Post-marketing surveillance to monitor the long-term safety and efficacy of Omnitrope® in infants, children and adolescents (PATRO Children)
Investigator: Prof. Dr. Martin Wabitsch Sponsor: Sandoz Pharmaceuticals / Hexal AG Duration: since 2016 Partners: global partners (international phase IV study) Trial ID: EP00-501
Omnitrope®, a recombinant human growth hormone (somatropin) is used to treat children with growth disorders or genetic disorders like Turner syndrome and Prader-Willi syndrome. It is also used to treat adults with pronounced growth hormone deficiency. Omnitrope® has been used for over a decade since it has been marketed in Europe in 2006. However, some concerns remain about the long-term safety of Omnitrope®, which is administered to the patients on a daily basis. PATRO Children, an observational, longitudinal, non-interventional, post-marketing surveillance programme, investigates the long-term safety and effectiveness assessing the diabetogenic potential of Omnitrope and the risk of malignancies. Our Division of Paediatric Endocrinology and Diabetes is one of the study centres involved in the global study.
Diabetes and Social Jet Lag
Speaker: Dr. Julia von Schnurbein Funding: German Paediatric Diabetes Association (AGPD), Dr.-Herbert-Schiffers-Stiftung Duration: 2013 - 2019 Partners: Dr. Claudia Boettcher (Justus Liebig University Giessen), Prof. Dr. Beate Karges (Bethlehem Gesundheitszentrum Stolberg gGmbH, RWTH Aachen University), Dr. Desiree Dunstheimer (Klinikum Augsburg), Dr. Angela Galler (Charité - Universitätsmedizin Berlin), Prof. Till Roenneberg (Ludwig-Maximilians-University Munich), Dr. Celine Vetter (Brigham and Women’s Hospital and Harvard Medical School Boston)
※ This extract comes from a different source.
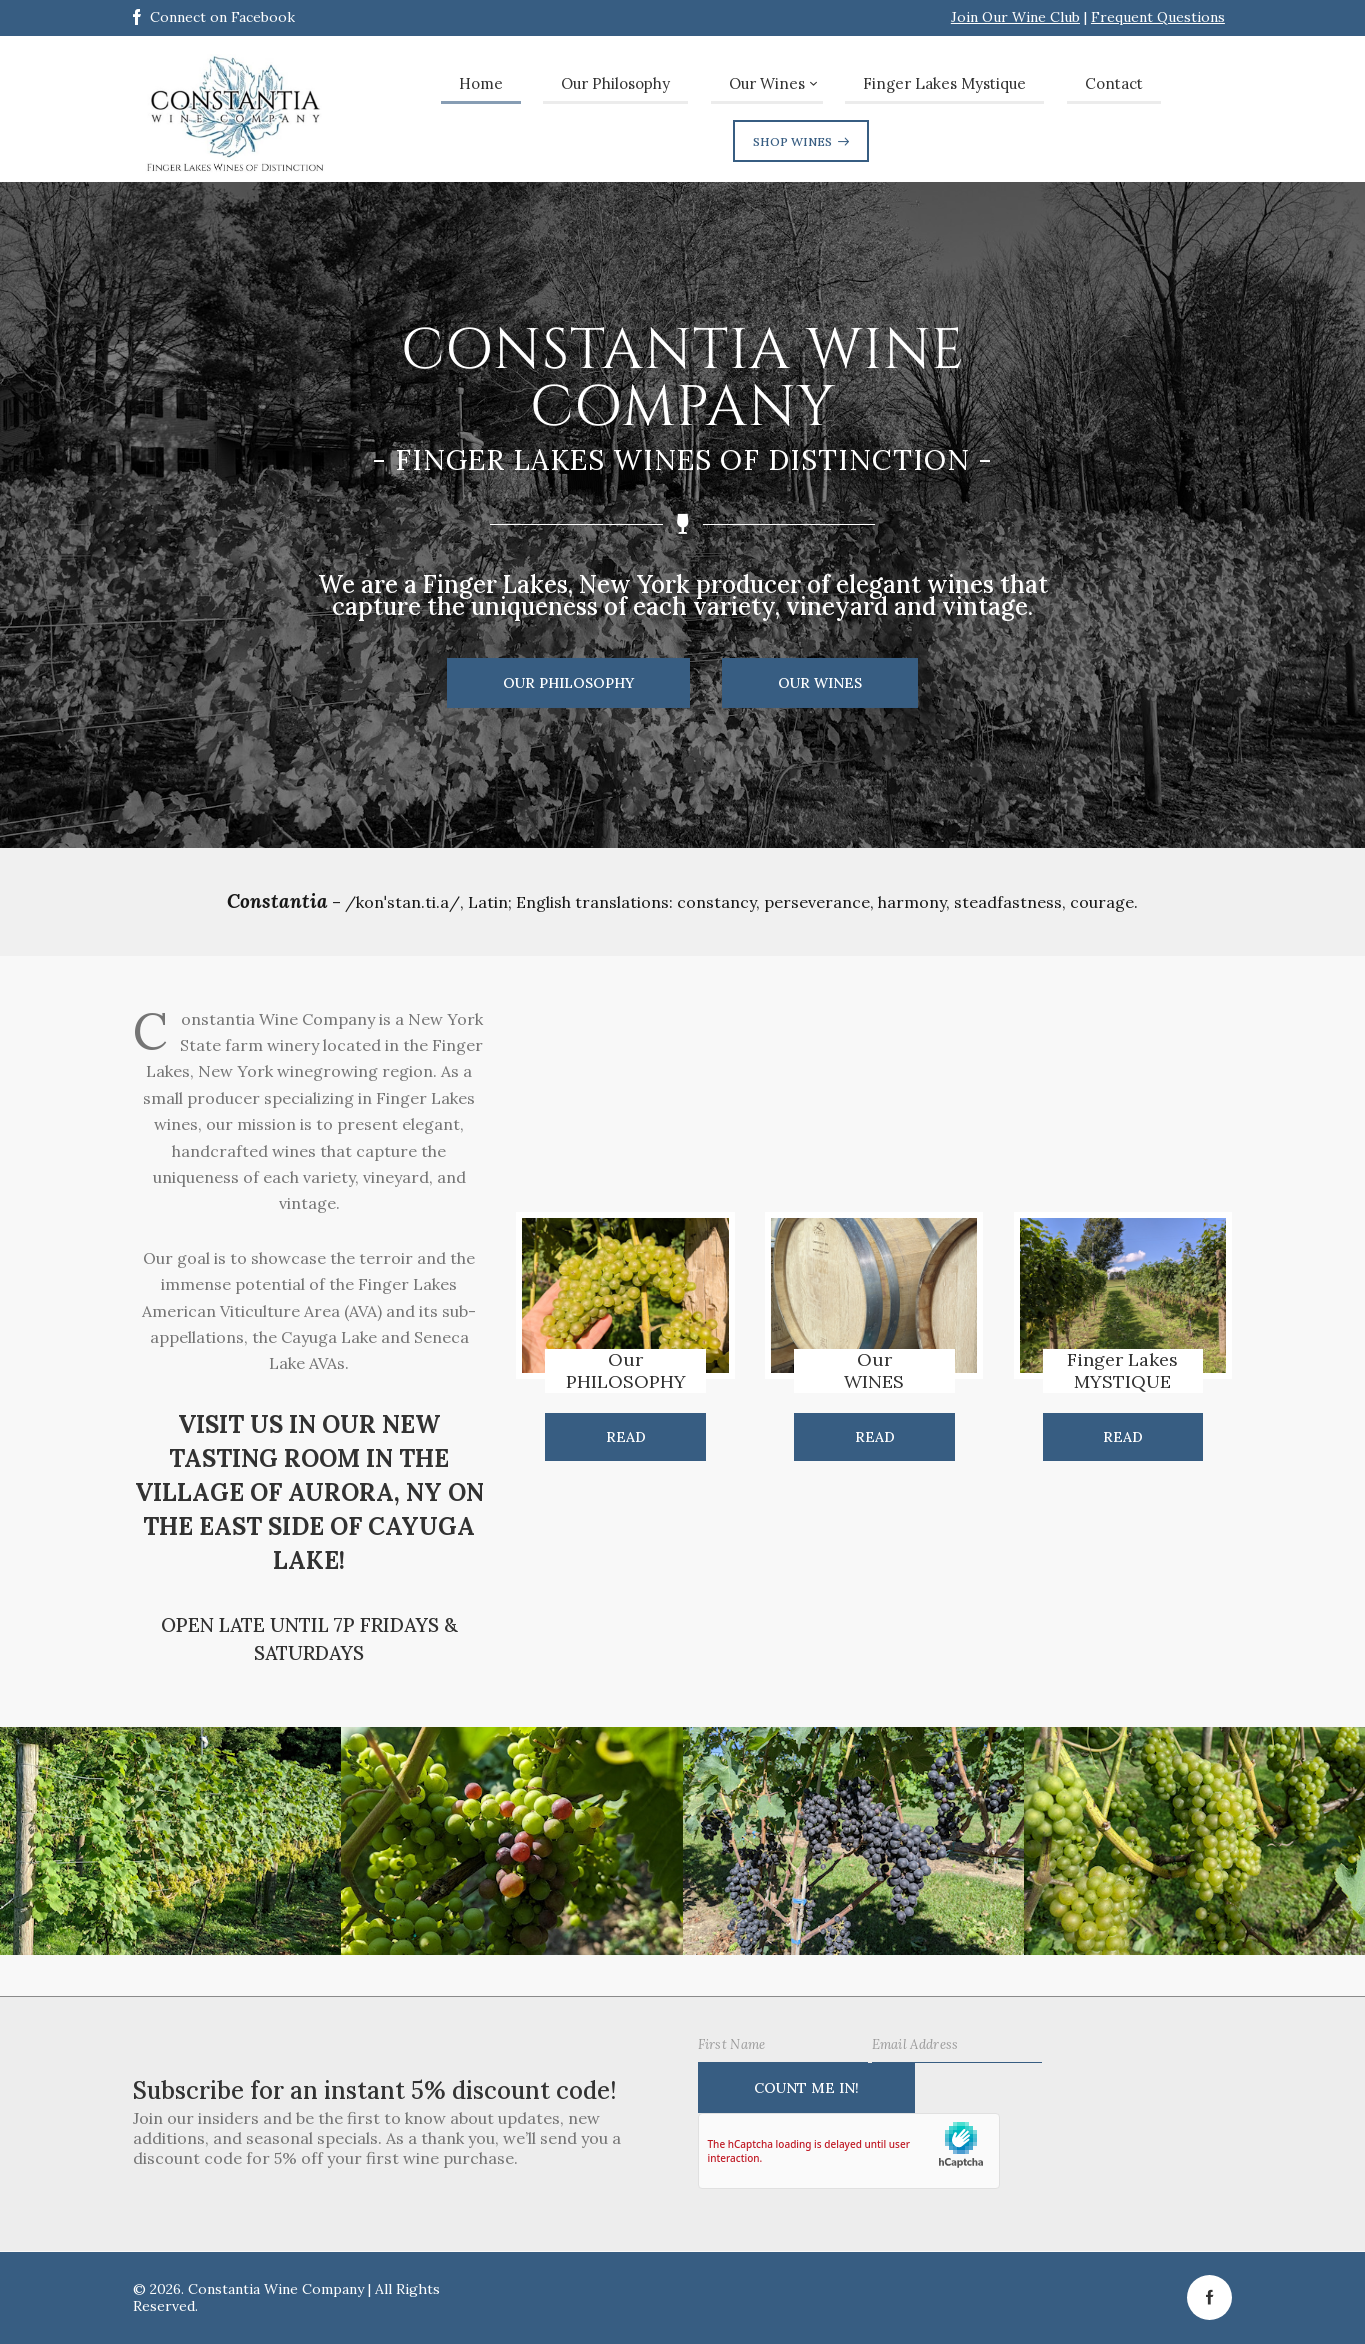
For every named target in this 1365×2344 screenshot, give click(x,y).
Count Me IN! (806, 2088)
It is well known that lack of sleep increases the risk for development and deterioration of type 2 diabetes. The multicentre prospective study "Diabetes and Social Jet Lag" investigated the impact of lack of sleep, poor sleep quality and of a sleep timing unsuited to the patients natural sleep timing on blood sugar levels in patients with type 1 diabetes. The study showed that reduced sleep quality has a negative impact on HbA1c levels in patients with type 1 diabetes indicating that advice for a better sleep hygiene should maybe be integrated into the counselling of patients with diabetes.